*Exercise prompt*: Convert these lines into a JSON list of strings, one string per line, and leave out any blank lines.

*Task input*:
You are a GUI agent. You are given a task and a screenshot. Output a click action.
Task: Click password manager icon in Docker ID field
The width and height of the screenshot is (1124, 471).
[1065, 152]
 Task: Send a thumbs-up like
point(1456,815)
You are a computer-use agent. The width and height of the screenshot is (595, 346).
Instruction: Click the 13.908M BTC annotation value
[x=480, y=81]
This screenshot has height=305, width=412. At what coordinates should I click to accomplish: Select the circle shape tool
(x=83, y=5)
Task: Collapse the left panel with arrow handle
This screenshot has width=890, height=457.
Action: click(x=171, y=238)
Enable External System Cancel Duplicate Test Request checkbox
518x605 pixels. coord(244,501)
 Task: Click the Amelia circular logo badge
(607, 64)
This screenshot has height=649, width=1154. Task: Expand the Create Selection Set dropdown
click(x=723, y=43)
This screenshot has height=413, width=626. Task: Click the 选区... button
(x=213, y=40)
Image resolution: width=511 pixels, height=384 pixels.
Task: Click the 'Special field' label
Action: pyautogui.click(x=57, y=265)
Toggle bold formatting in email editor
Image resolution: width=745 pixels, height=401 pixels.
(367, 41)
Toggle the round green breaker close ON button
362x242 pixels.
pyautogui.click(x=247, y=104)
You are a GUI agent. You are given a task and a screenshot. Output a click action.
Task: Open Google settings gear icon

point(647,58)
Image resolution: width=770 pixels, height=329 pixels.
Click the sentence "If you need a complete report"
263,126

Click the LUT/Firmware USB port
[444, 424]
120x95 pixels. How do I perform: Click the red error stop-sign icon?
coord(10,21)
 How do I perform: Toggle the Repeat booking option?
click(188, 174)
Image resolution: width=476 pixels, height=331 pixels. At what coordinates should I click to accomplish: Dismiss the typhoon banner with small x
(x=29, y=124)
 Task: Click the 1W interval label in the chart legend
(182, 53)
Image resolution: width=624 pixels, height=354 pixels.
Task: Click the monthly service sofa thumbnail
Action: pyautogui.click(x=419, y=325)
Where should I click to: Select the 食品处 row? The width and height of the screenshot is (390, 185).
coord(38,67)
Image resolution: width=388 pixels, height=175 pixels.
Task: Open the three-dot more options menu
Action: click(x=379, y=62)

*Task result*:
[
  "You are a GUI agent. You are given a task and a screenshot. Output a click action.",
  "Task: Click password manager icon in Docker ID field",
  "The width and height of the screenshot is (1124, 471).",
  "[1065, 152]",
  " Task: Send a thumbs-up like",
  "point(1456,815)",
  "You are a computer-use agent. The width and height of the screenshot is (595, 346).",
  "Instruction: Click the 13.908M BTC annotation value",
  "[x=480, y=81]",
  "This screenshot has height=305, width=412. At what coordinates should I click to accomplish: Select the circle shape tool",
  "(x=83, y=5)",
  "Task: Collapse the left panel with arrow handle",
  "This screenshot has width=890, height=457.",
  "Action: click(x=171, y=238)",
  "Enable External System Cancel Duplicate Test Request checkbox",
  "518x605 pixels. coord(244,501)",
  " Task: Click the Amelia circular logo badge",
  "(607, 64)",
  "This screenshot has height=649, width=1154. Task: Expand the Create Selection Set dropdown",
  "click(x=723, y=43)",
  "This screenshot has height=413, width=626. Task: Click the 选区... button",
  "(x=213, y=40)",
  "Image resolution: width=511 pixels, height=384 pixels.",
  "Task: Click the 'Special field' label",
  "Action: pyautogui.click(x=57, y=265)",
  "Toggle bold formatting in email editor",
  "Image resolution: width=745 pixels, height=401 pixels.",
  "(367, 41)",
  "Toggle the round green breaker close ON button",
  "362x242 pixels.",
  "pyautogui.click(x=247, y=104)",
  "You are a GUI agent. You are given a task and a screenshot. Output a click action.",
  "Task: Open Google settings gear icon",
  "point(647,58)",
  "Image resolution: width=770 pixels, height=329 pixels.",
  "Click the sentence \"If you need a complete report\"",
  "263,126",
  "Click the LUT/Firmware USB port",
  "[444, 424]",
  "120x95 pixels. How do I perform: Click the red error stop-sign icon?",
  "coord(10,21)",
  " How do I perform: Toggle the Repeat booking option?",
  "click(188, 174)",
  "Image resolution: width=476 pixels, height=331 pixels. At what coordinates should I click to accomplish: Dismiss the typhoon banner with small x",
  "(x=29, y=124)",
  " Task: Click the 1W interval label in the chart legend",
  "(182, 53)",
  "Image resolution: width=624 pixels, height=354 pixels.",
  "Task: Click the monthly service sofa thumbnail",
  "Action: pyautogui.click(x=419, y=325)",
  "Where should I click to: Select the 食品处 row? The width and height of the screenshot is (390, 185).",
  "coord(38,67)",
  "Image resolution: width=388 pixels, height=175 pixels.",
  "Task: Open the three-dot more options menu",
  "Action: click(x=379, y=62)"
]